On Tuesday, April 14, 2015, Hans Åberg <hans.gustav.aberg at icloud.com> wrote:

>
> > On 14 Apr 2015, at 02:21, Garth Wallace <gwalla at gmail.com <javascript:;>>
> wrote:
> >
> >> On Monday, April 13, 2015, Hans Aberg <haberg-1 at telia.com
> <javascript:;>> wrote:
> >>
> >> > On 13 Apr 2015, at 23:18, Garth Wallace <gwalla at gmail.com
> <javascript:;>> wrote:
> >> >
> >> > I'm much further along on my research for a proposal to encode
> >> > heterodox chess symbols. I asked about terms for rotations last
> >> > November and was told that the terms in use in the standard are
> >> > CLOCKWISE-ROTATED and ANTICLOCKWISE-ROTATED (e.g. U+29BC), but I
> >> > wasn't sure I would be proposing the knights in intermediate 45 degree
> >> > rotations.
> >>
> >> Have you checked if they are here:
> >>
> http://www.chessvariants.org/index/mainquery.php?type=Piececlopedia&orderby=LinkText&displayauthor=1&displayinventor=1&usethisheading=Piececlopedia
> >>
> > The Piececlopedia doesn't really address symbols directly, it
> > describes pieces by their moves. Rotated chess piece symbols are used as
> placeholders, with their actual identities as pieces assigned on a
> problem-by-problem basis (only the 180 degree turned queen and knight are
> fixed by convention, to the grasshopper and nightrider).
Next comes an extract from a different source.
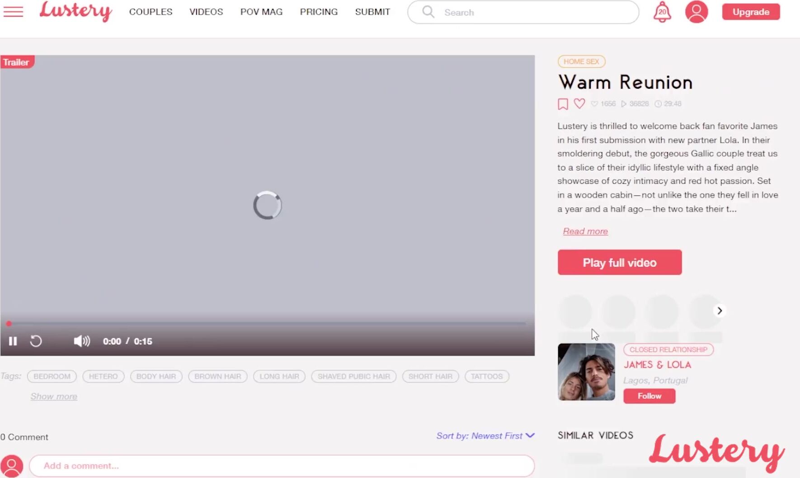Click the magnifier search icon
800x478 pixels.
click(x=428, y=12)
Think variables,
> rather than constants. So, for example, in one problem a knight turned 90
> degrees clockwise may be a camel (1,3 leaper), in
> > another problem a mao (xiangqi horse), and still another problem may use
> a knight turned 90 degrees counter-clockwise for the camel instead. Without
> context, it means "a knight-like piece of some variety, but not an actual
> knight". This is long-standing practice in fairy chess problems.
>
> The mathematical symbols are a mixture of graphical and semantic
> descriptions. For example
>   ⊂  SUBSET OF U+2282
>   ⇒  RIGHTWARDS DOUBLE ARROW U+21D2
> So one can have both.
>
>
> Yes, and so far my proposal also covers some dedicated compound piece
symbols, but my question is about naming some of the rotated ones.